When we think about Japan’s fashion many things come into our mind. It’s impossible not to think about the importance of anime, kawaii, and manga, among other variations and movements in this culture. Fashion is no exception. We’ve seen all those images on television, movies, or even social media of young people wearing bizarre and eccentric clothes resembling the colorful world of animation. We’ve become familiar with styles like the Victorian and Edwardian-inspired Lolitas. We’ve seen a parade of colorful bright wigs, neon stockings, short skirts, and of course, many accessories to complete the look.

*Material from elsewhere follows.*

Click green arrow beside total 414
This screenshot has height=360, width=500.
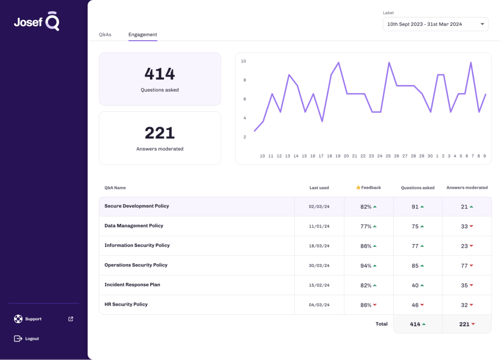(424, 324)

This fashion style is generally known as Harajuku, in honor of the street in Tokyo where all the fashion trends are born. This street became the center of youth culture when the Second World War ended. By the Olympic games of 1964, one of the athlete villages was set there and, naturally, became a spot for young people who wanted to catch a glimpse of the celebrity visitors. Looking at a great business opportunity, many merchants started opening shops for the youth, hungry to set themselves apart from traditional and conservative norms.
It’s no surprise that this street has become one of the most important ones for the fashion movements in Japan. Now, one of the most important things about this style is that, despite what we might think, it’s not just a matter of everybody following trends, but of experimenting and representing one's own personality and essence. In that way, the street became a spot for people to express themselves freely and share their individuality. Naturally, with commercialization and globalization, these ideas have somehow faded, and there are more set trends we could identify. Still, it’s impressive how diverse they can be.

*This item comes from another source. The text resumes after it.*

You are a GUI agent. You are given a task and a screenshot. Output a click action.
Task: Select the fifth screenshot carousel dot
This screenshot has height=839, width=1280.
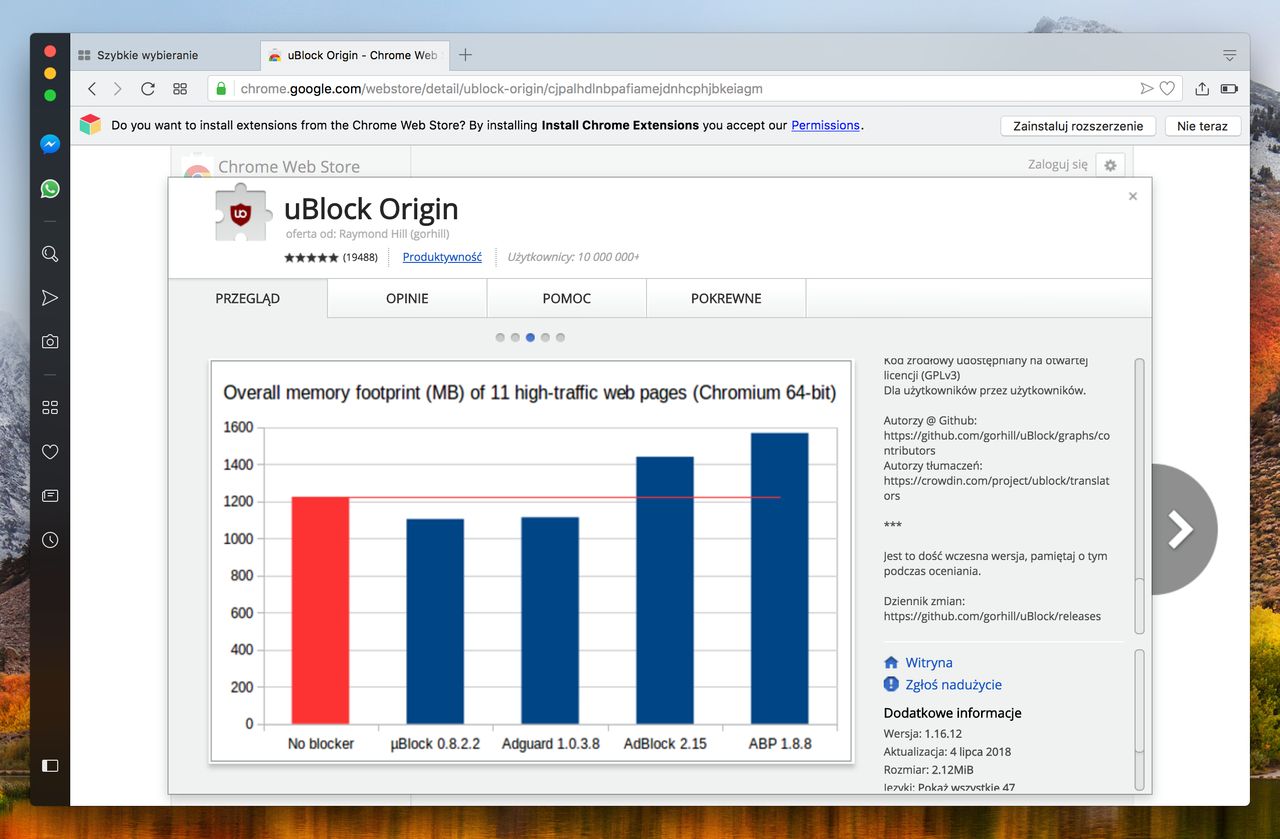coord(560,338)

Despite how often this fashion movement has been represented and stereotypes in the West, it actually has a progressive nature attached to it. Currently, people still dress with their colorful attires, but in general terms, there has been an evolution, or to put it in other words, the style has been simplified. Now, you can walk throughout the street and encounter a diversity of styles and personalities portrayed through fashion, but only true followers of the Harajuku history and evolution will be wearing a more sober choice of clothes. However, sober doesn’t mean lacking style. On the contrary, it’s just a matter of color choices and shapes.
Japan has a long tradition of art that is unique and that has conquered every single aspect of their everyday life. In that way, it’s no surprise that the sobriety of the new Harajuku transpires some of the principles of minimalist Japanese art with simple structures and a moderate selection of colors. As you might have noticed, one contrasting and common palette is the combination of black and red. In some occasions, these are combined with white or other colors, but in a minimum amount.
No matter the simplicity or the extravagance of their fashion, Harajuku has an undeniable essence that has turned it into an icon and a landmark of Japanese culture, particularly of its capital. Many travel to Tokyo only to witness the street runway of styles. And although many believe this fashion movement is dying, many accounts in social media prove the contrary. So, are you ready to adopt the black and red Harajuku style?